━━━━━ Text passage

This query checks the Seattle Airport temperature data as of a specific time in the past. The timestamp clause lets us travel back without altering current data. Note that the timestamp value is specified as a string in format yyyy-MM-dd HH:mm:ss.fff.

Optimize query speed with clustering

To improve query performance, you can perform clustering on Hudi tables using SQL in Spark for Athena:

%%sql
CALL run_clustering(table => 'hudidb.noaa_hudi', order => 'name')

Compact tables

Compaction is a table service employed by Hudi specifically in Merge On Read (MOR) tables to merge updates from row-based log files to the corresponding columnar-based base file periodically to produce a new version of the base file. Compaction is not applicable to Copy On Write (COW) tables and only applies to MOR tables. You can run the following query in Spark for Athena to perform compaction on MOR tables:

%%sql
CALL run_compaction(op => 'run', table => 'hudi_table_mor');

Drop the table and database

Run the following Spark SQL to remove the Hudi table you created and associated data from the Amazon S3 location:

%%sql
DROP TABLE hudidb.noaa_hudi PURGE

Run the following Spark SQL to remove the database hudidb:

%%sql
DROP DATABASE hudidb

To learn about all the operations you can perform on Hudi tables using Spark for Athena, refer to SQL DDL and Procedures in the Hudi documentation.

━━━━━━━━━━

◆ Tasks to complete
[1] Repeat the part of the Hudi passage that opens with the words containing "Run the following Spark SQL to remove the Hudi" and closes with "the Hudi documentation.".
[2] According to the Hudi passage, what is compaction for in Merge On Read tables? Answer in one to three sentences.
[3] In the Hudi passage, in what format is the timestamp value written?
The listing that comes next is separate material and has no connection to the Hudi passage.

━━━━━ Listed entries

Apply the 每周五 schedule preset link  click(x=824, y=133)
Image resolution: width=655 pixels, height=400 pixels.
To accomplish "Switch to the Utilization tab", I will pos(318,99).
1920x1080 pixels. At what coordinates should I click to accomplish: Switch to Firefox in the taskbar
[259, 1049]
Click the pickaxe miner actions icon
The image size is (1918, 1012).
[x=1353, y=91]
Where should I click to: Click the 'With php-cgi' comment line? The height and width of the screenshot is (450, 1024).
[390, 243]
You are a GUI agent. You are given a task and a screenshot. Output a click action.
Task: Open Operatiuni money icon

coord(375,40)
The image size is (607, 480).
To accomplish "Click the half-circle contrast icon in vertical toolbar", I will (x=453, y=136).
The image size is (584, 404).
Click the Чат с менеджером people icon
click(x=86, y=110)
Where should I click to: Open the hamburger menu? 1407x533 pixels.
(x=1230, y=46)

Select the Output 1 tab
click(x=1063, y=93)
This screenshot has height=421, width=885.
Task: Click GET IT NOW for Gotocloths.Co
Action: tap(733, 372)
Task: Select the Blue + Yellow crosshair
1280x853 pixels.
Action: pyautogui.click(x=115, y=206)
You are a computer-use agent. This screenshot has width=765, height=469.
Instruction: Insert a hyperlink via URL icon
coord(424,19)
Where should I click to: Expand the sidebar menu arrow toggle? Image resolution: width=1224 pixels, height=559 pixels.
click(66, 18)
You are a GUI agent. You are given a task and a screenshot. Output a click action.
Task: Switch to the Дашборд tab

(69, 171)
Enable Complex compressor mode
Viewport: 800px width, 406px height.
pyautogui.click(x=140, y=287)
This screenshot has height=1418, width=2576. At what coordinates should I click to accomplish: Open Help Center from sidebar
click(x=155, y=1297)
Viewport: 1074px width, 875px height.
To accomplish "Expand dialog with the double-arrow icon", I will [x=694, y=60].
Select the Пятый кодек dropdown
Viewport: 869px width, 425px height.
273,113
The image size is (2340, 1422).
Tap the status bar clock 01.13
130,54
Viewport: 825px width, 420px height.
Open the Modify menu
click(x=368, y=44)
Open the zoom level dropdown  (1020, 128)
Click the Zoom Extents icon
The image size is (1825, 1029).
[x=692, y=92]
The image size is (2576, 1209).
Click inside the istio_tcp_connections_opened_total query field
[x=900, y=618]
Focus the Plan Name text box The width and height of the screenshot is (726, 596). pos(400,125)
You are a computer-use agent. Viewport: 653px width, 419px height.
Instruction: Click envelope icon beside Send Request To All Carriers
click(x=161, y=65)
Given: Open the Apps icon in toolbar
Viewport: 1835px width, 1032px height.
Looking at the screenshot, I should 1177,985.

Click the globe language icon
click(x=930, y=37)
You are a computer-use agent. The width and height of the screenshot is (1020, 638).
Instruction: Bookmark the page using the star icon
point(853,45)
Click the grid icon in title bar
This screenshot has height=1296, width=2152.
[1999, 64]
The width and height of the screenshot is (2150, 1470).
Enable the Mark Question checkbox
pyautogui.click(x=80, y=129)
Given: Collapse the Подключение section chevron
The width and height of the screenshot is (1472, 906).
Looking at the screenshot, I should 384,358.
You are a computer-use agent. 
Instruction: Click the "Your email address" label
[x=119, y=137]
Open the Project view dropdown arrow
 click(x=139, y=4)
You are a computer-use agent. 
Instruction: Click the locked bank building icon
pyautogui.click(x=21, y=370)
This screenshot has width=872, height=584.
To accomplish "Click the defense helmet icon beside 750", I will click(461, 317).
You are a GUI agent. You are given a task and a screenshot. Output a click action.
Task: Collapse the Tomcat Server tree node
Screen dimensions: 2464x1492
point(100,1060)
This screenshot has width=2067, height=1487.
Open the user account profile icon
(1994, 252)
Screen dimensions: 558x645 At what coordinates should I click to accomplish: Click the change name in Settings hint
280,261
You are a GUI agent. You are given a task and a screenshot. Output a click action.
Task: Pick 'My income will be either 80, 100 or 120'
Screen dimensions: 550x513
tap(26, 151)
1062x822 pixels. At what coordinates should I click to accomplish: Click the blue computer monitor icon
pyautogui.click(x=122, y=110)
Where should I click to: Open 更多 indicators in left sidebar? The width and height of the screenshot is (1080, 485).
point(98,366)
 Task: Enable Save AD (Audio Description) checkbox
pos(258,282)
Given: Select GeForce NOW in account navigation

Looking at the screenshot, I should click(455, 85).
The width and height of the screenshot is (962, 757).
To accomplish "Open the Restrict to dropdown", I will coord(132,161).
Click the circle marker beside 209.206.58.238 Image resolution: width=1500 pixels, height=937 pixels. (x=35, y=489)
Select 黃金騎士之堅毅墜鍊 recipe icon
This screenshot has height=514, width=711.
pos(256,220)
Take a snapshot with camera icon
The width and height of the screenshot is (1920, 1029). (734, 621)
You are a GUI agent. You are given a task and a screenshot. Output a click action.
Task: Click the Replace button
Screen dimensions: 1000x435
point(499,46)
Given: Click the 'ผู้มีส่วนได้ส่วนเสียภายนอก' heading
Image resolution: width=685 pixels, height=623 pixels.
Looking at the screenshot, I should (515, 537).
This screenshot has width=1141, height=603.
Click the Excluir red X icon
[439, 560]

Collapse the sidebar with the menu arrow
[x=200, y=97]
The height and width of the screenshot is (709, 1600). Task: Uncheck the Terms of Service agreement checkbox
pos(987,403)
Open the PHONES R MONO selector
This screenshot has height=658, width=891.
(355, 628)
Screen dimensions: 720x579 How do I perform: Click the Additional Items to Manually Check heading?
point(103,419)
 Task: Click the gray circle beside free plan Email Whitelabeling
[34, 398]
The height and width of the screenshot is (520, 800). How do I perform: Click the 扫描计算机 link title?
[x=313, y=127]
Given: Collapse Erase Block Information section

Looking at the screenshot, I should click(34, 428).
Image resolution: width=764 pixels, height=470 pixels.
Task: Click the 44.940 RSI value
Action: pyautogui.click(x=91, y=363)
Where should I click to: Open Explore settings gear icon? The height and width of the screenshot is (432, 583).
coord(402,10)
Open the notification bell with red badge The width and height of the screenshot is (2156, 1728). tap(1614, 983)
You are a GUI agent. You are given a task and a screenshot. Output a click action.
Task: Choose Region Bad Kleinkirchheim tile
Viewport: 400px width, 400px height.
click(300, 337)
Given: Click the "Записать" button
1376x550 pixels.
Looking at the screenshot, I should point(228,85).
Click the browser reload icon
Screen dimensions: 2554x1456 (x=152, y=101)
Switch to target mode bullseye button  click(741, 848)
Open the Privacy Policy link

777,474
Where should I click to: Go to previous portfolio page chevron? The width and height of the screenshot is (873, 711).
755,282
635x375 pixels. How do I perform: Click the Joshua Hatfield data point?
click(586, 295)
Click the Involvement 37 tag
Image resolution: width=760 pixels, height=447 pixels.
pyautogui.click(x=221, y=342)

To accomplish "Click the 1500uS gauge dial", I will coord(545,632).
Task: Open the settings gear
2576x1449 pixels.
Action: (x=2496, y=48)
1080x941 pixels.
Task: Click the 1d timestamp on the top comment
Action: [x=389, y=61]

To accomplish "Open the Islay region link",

━━━━━━━━━━

◆ In response
[1]
Run the following Spark SQL to remove the Hudi table you created and associated data from the Amazon S3 location:

%%sql
DROP TABLE hudidb.noaa_hudi PURGE

Run the following Spark SQL to remove the database hudidb:

%%sql
DROP DATABASE hudidb

To learn about all the operations you can perform on Hudi tables using Spark for Athena, refer to SQL DDL and Procedures in the Hudi documentation.

[2] In Merge On Read tables, compaction periodically merges updates from row-based log files into the corresponding columnar-based base file. This produces a new version of the base file.

[3] It is written as a string in the format yyyy-MM-dd HH:mm:ss.fff.